> _Exercise brief_
Change every "dropdown" to "drop-down" in the entries below and reproduce them with nothing else altered.
— Start of Records provided —
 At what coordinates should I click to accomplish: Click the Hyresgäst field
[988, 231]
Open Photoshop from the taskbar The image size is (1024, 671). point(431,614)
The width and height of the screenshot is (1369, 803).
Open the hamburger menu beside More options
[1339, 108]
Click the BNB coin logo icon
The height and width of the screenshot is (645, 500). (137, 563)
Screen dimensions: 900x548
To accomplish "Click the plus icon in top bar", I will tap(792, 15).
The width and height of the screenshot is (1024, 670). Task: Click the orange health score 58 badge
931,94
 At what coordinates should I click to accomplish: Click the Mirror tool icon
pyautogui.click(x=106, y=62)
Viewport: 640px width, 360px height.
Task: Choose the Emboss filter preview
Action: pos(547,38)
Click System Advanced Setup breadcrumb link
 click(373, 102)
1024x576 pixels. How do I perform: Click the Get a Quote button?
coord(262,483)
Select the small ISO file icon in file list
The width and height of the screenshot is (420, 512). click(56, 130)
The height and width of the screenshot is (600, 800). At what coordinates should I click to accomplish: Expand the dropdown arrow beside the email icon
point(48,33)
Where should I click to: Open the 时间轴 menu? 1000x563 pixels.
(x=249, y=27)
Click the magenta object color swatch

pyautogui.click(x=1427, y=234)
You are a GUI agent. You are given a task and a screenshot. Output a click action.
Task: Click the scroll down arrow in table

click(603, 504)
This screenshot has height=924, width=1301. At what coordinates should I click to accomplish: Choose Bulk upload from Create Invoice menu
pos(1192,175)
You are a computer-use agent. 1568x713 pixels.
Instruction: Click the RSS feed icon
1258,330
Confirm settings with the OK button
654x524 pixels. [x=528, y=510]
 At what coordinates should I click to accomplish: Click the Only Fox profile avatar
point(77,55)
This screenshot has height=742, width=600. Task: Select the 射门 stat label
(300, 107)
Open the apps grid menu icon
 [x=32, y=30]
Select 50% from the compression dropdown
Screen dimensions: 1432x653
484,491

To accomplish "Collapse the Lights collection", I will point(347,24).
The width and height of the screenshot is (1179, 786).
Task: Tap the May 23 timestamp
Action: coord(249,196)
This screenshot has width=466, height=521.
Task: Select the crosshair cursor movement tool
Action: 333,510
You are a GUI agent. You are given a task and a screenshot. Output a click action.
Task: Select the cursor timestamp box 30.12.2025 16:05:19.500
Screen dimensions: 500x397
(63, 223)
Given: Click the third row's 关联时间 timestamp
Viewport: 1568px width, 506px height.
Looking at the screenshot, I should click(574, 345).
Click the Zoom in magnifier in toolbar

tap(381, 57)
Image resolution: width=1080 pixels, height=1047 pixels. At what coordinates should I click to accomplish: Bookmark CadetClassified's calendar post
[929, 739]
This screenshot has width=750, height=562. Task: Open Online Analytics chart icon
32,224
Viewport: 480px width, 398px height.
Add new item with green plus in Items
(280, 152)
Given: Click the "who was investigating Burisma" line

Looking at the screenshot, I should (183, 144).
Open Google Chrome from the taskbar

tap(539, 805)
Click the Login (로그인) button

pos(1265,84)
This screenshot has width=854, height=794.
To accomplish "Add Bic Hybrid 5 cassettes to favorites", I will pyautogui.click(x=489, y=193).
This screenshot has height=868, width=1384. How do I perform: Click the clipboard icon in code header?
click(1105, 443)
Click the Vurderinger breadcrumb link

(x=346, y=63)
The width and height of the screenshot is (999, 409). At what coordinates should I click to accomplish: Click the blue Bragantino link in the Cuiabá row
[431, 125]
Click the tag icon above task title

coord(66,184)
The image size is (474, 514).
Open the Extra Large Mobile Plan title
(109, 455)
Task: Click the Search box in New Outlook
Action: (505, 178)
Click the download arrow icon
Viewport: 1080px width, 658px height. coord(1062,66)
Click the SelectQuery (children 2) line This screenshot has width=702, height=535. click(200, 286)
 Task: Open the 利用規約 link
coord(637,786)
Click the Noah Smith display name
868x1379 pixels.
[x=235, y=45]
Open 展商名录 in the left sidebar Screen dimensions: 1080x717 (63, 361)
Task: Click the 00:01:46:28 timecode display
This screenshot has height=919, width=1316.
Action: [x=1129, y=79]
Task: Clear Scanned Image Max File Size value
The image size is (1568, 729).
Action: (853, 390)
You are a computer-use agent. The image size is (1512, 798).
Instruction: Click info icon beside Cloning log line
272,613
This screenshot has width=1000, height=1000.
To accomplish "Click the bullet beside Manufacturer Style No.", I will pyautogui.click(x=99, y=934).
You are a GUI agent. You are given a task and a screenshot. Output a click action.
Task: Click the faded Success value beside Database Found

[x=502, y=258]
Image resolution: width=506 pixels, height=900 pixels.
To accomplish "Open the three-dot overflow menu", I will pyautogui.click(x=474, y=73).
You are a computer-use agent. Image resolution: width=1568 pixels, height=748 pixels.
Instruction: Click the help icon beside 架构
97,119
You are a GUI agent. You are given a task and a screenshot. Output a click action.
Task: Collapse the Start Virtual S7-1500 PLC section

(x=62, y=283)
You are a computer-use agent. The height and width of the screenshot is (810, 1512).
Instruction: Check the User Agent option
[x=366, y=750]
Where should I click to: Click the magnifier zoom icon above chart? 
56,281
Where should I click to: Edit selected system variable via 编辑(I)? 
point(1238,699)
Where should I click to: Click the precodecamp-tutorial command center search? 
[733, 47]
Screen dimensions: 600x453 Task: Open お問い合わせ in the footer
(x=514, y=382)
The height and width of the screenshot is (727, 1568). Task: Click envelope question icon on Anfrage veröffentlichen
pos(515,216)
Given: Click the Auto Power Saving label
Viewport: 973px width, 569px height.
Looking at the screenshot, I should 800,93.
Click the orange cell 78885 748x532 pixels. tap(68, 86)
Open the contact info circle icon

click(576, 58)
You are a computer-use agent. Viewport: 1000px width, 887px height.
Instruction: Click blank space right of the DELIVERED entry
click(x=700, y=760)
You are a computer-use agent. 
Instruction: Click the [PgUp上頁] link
— End of Records provided —
> _Result below_
 At what coordinates should I click to accomplish: Click the Hyresgäst field
[988, 231]
Open Photoshop from the taskbar The image size is (1024, 671). point(431,614)
The width and height of the screenshot is (1369, 803).
Open the hamburger menu beside More options
[1339, 108]
Click the BNB coin logo icon
The height and width of the screenshot is (645, 500). (137, 563)
Screen dimensions: 900x548
To accomplish "Click the plus icon in top bar", I will tap(792, 15).
The width and height of the screenshot is (1024, 670). Task: Click the orange health score 58 badge
931,94
 At what coordinates should I click to accomplish: Click the Mirror tool icon
pyautogui.click(x=106, y=62)
Viewport: 640px width, 360px height.
Task: Choose the Emboss filter preview
Action: pos(547,38)
Click System Advanced Setup breadcrumb link
 click(373, 102)
1024x576 pixels. How do I perform: Click the Get a Quote button?
coord(262,483)
Select the small ISO file icon in file list
The width and height of the screenshot is (420, 512). click(56, 130)
The height and width of the screenshot is (600, 800). At what coordinates should I click to accomplish: Expand the drop-down arrow beside the email icon
point(48,33)
Where should I click to: Open the 时间轴 menu? 1000x563 pixels.
(x=249, y=27)
Click the magenta object color swatch

pyautogui.click(x=1427, y=234)
You are a GUI agent. You are given a task and a screenshot. Output a click action.
Task: Click the scroll down arrow in table

click(603, 504)
This screenshot has height=924, width=1301. At what coordinates should I click to accomplish: Choose Bulk upload from Create Invoice menu
pos(1192,175)
You are a computer-use agent. 1568x713 pixels.
Instruction: Click the RSS feed icon
1258,330
Confirm settings with the OK button
654x524 pixels. [x=528, y=510]
 At what coordinates should I click to accomplish: Click the Only Fox profile avatar
point(77,55)
This screenshot has height=742, width=600. Task: Select the 射门 stat label
(300, 107)
Open the apps grid menu icon
 [x=32, y=30]
Select 50% from the compression drop-down
Screen dimensions: 1432x653
484,491

To accomplish "Collapse the Lights collection", I will point(347,24).
The width and height of the screenshot is (1179, 786).
Task: Tap the May 23 timestamp
Action: coord(249,196)
This screenshot has width=466, height=521.
Task: Select the crosshair cursor movement tool
Action: 333,510
You are a GUI agent. You are given a task and a screenshot. Output a click action.
Task: Select the cursor timestamp box 30.12.2025 16:05:19.500
Screen dimensions: 500x397
(63, 223)
Given: Click the third row's 关联时间 timestamp
Viewport: 1568px width, 506px height.
Looking at the screenshot, I should click(574, 345).
Click the Zoom in magnifier in toolbar

tap(381, 57)
Image resolution: width=1080 pixels, height=1047 pixels. At what coordinates should I click to accomplish: Bookmark CadetClassified's calendar post
[929, 739]
This screenshot has width=750, height=562. Task: Open Online Analytics chart icon
32,224
Viewport: 480px width, 398px height.
Add new item with green plus in Items
(280, 152)
Given: Click the "who was investigating Burisma" line

Looking at the screenshot, I should (183, 144).
Open Google Chrome from the taskbar

tap(539, 805)
Click the Login (로그인) button

pos(1265,84)
This screenshot has width=854, height=794.
To accomplish "Add Bic Hybrid 5 cassettes to favorites", I will pyautogui.click(x=489, y=193).
This screenshot has height=868, width=1384. How do I perform: Click the clipboard icon in code header?
click(1105, 443)
Click the Vurderinger breadcrumb link

(x=346, y=63)
The width and height of the screenshot is (999, 409). At what coordinates should I click to accomplish: Click the blue Bragantino link in the Cuiabá row
[431, 125]
Click the tag icon above task title

coord(66,184)
The image size is (474, 514).
Open the Extra Large Mobile Plan title
(109, 455)
Task: Click the Search box in New Outlook
Action: (505, 178)
Click the download arrow icon
Viewport: 1080px width, 658px height. coord(1062,66)
Click the SelectQuery (children 2) line This screenshot has width=702, height=535. click(200, 286)
 Task: Open the 利用規約 link
coord(637,786)
Click the Noah Smith display name
868x1379 pixels.
[x=235, y=45]
Open 展商名录 in the left sidebar Screen dimensions: 1080x717 (63, 361)
Task: Click the 00:01:46:28 timecode display
This screenshot has height=919, width=1316.
Action: [x=1129, y=79]
Task: Clear Scanned Image Max File Size value
The image size is (1568, 729).
Action: (853, 390)
You are a computer-use agent. The image size is (1512, 798).
Instruction: Click info icon beside Cloning log line
272,613
This screenshot has width=1000, height=1000.
To accomplish "Click the bullet beside Manufacturer Style No.", I will pyautogui.click(x=99, y=934).
You are a GUI agent. You are given a task and a screenshot. Output a click action.
Task: Click the faded Success value beside Database Found

[x=502, y=258]
Image resolution: width=506 pixels, height=900 pixels.
To accomplish "Open the three-dot overflow menu", I will pyautogui.click(x=474, y=73).
You are a computer-use agent. Image resolution: width=1568 pixels, height=748 pixels.
Instruction: Click the help icon beside 架构
97,119
You are a GUI agent. You are given a task and a screenshot. Output a click action.
Task: Collapse the Start Virtual S7-1500 PLC section

(x=62, y=283)
You are a computer-use agent. The height and width of the screenshot is (810, 1512).
Instruction: Check the User Agent option
[x=366, y=750]
Where should I click to: Click the magnifier zoom icon above chart? 
56,281
Where should I click to: Edit selected system variable via 编辑(I)? 
point(1238,699)
Where should I click to: Click the precodecamp-tutorial command center search? 
[733, 47]
Screen dimensions: 600x453 Task: Open お問い合わせ in the footer
(x=514, y=382)
The height and width of the screenshot is (727, 1568). Task: Click envelope question icon on Anfrage veröffentlichen
pos(515,216)
Given: Click the Auto Power Saving label
Viewport: 973px width, 569px height.
Looking at the screenshot, I should 800,93.
Click the orange cell 78885 748x532 pixels. tap(68, 86)
Open the contact info circle icon

click(576, 58)
You are a computer-use agent. Viewport: 1000px width, 887px height.
Instruction: Click blank space right of the DELIVERED entry
click(x=700, y=760)
You are a computer-use agent. 
Instruction: Click the [PgUp上頁] link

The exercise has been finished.